# [RECORDS SUPPLIED]
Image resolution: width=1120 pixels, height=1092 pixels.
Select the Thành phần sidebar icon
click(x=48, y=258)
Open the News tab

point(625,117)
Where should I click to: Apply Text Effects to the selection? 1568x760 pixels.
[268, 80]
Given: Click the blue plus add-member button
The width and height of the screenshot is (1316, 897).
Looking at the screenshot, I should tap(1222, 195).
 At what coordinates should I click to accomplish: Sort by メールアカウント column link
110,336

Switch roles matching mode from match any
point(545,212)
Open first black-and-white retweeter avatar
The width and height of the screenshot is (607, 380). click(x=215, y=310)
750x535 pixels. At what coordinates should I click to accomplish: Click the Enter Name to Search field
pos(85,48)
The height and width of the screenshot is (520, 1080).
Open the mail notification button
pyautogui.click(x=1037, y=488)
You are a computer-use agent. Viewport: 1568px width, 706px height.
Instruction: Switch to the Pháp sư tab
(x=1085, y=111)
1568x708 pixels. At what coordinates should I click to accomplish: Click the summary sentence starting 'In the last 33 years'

# [THE REQUEST]
Copy the data above word for word, keeping every line the same.

# [SOLVED EXERCISE]
Image resolution: width=1120 pixels, height=1092 pixels.
Select the Thành phần sidebar icon
click(x=48, y=258)
Open the News tab

point(625,117)
Where should I click to: Apply Text Effects to the selection? 1568x760 pixels.
[268, 80]
Given: Click the blue plus add-member button
The width and height of the screenshot is (1316, 897).
Looking at the screenshot, I should tap(1222, 195).
 At what coordinates should I click to accomplish: Sort by メールアカウント column link
110,336

Switch roles matching mode from match any
point(545,212)
Open first black-and-white retweeter avatar
The width and height of the screenshot is (607, 380). click(x=215, y=310)
750x535 pixels. At what coordinates should I click to accomplish: Click the Enter Name to Search field
pos(85,48)
The height and width of the screenshot is (520, 1080).
Open the mail notification button
pyautogui.click(x=1037, y=488)
You are a computer-use agent. Viewport: 1568px width, 706px height.
Instruction: Switch to the Pháp sư tab
(x=1085, y=111)
1568x708 pixels. At what coordinates should I click to accomplish: Click the summary sentence starting 'In the last 33 years'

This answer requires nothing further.